Records excerpted from a collection:
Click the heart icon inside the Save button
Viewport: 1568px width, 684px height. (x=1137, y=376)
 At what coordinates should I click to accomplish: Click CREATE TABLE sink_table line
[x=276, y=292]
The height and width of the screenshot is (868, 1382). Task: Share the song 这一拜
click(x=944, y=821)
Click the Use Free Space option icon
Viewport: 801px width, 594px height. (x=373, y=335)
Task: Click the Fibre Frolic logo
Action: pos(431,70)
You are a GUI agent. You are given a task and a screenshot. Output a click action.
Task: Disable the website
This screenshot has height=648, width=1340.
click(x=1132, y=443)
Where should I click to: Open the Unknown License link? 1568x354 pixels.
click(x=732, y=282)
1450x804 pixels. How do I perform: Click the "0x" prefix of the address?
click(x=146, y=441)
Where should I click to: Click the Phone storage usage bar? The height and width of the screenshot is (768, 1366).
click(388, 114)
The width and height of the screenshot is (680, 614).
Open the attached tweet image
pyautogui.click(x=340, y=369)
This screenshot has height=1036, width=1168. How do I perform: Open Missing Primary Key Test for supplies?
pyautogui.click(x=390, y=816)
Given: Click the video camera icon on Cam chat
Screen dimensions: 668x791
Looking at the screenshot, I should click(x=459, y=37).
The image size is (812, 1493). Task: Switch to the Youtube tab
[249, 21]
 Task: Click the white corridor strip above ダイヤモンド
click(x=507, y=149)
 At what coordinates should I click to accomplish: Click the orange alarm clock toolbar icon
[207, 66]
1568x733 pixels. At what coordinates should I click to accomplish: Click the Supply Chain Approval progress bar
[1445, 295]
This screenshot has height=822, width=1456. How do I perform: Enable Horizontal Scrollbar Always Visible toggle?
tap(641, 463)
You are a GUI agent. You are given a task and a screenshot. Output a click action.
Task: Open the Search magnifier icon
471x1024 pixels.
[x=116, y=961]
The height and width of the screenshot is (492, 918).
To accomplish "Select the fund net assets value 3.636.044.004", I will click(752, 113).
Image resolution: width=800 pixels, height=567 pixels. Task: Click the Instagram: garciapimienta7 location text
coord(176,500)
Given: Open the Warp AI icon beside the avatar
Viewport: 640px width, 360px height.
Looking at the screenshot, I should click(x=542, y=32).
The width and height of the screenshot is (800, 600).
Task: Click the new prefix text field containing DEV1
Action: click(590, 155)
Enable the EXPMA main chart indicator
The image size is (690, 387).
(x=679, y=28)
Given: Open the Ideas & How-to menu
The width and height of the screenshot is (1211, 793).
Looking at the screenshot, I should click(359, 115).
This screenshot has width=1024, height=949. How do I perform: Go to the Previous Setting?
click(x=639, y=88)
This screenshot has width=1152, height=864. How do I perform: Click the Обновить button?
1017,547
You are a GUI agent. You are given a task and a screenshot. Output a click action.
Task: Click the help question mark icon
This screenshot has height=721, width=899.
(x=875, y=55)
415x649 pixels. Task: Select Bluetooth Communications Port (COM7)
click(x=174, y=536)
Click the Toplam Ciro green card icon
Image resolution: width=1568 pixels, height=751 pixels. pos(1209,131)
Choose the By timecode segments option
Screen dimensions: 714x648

AIM ::
Rewrite the records from the line containing "415x649 pixels. Task: Select" through the last line, inclusive, changing "option" to "setting" and keeping everything else unchanged.

ANSWER TO THE TASK ::
415x649 pixels. Task: Select Bluetooth Communications Port (COM7)
click(x=174, y=536)
Click the Toplam Ciro green card icon
Image resolution: width=1568 pixels, height=751 pixels. pos(1209,131)
Choose the By timecode segments setting
Screen dimensions: 714x648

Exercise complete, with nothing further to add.